We also discussed how “healthcare” in the United States is really a disease management system rather than a wellness development system. The most likely reason? It’s much easier to profit financially by solving “problems” than by preventing them from happening in the first place.
Another point of concern: There is a concerted effort by the disease management establishment to legally block complementary and alternative healthcare providers from providing their expertise to those who demand it. A focused effort is required on a regular basis to protect the rights of people to receive counsel and treatment from these providers. It’s scary to think that not only is there a group of people who have consistently failed to encourage wellness (disease management/traditional healthcare) but that they are actively working to shut down access to alternative treatment. (More info – http://texashealthfreedom.com/.)
There were so many nuggets of information and “aha” moments from Radhia’s talk, but let’s just say I look forward to more.
Lab Kitchen – Grain Cooking
The focus for Tuesday’s lab was cooking grains, mainly rice.
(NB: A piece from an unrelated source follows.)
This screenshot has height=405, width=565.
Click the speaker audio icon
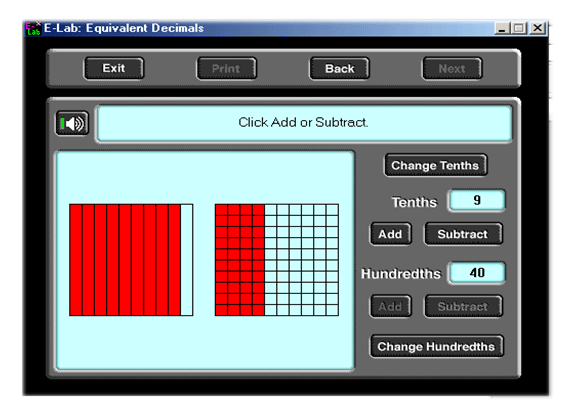tap(72, 123)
A highlight from this lab was having a cart of “bonus ingredients” from which we were encouraged to improvise our own dishes instead of cooking from the provided recipes. It was like a little Iron Chef challenge. The pressure – and fun – was on!
One dish we cooked was risotto rice cakes requiring a three step dredge – flour (rice flour or wheat flour), milk or egg or flaxmeal slurry, and finally a crunchy rice cracker crust. This was a great example of how conscious the Natural Epicurean teachers have been about food allergy issues and providing safe options. Everyone, students included, seems to be totally flexible with accommodating allergies and preferences.
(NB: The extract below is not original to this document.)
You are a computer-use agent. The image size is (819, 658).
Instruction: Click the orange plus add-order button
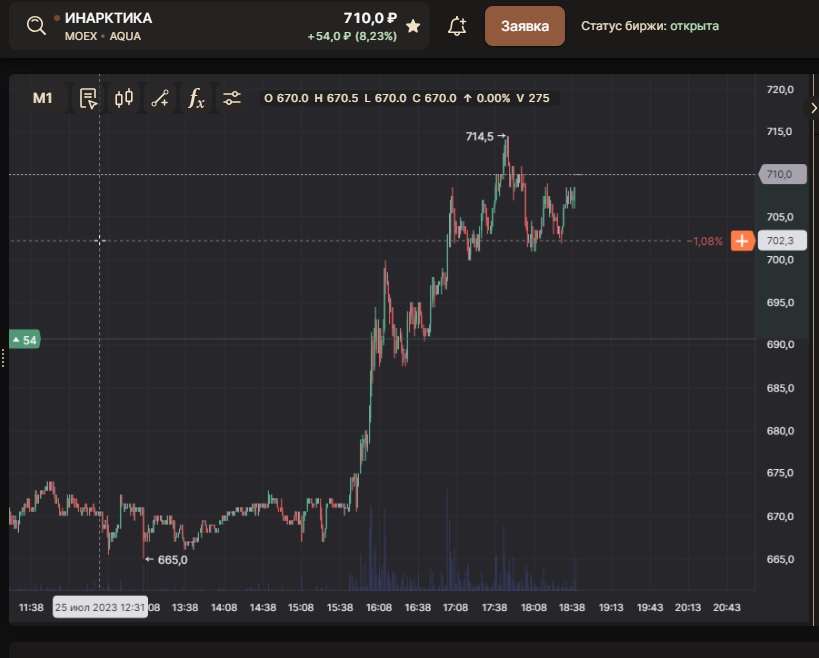coord(742,241)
Below: The improvised dish from the “bonus” ingredients: Roasted asparagus and mushrooms.
Below: Cinnamony lemony dolmas. It was really cool getting roll dolmas ourselves.
Below: Rice and grape leaves for rolling dolmas.
Below: Limey cilantro-y fresh rice salad.
Below: Another improvised dish, creamy guacamole salsa.
Below: Reviewing our lab production just before the feeding frenzy. 🙂
One of the closest eateries to The Natural Epicurean is Mr. Natural, a vegetarian restaurant with delicious food with a Mexican angle. They have great pastries, including vegan and gluten-free options.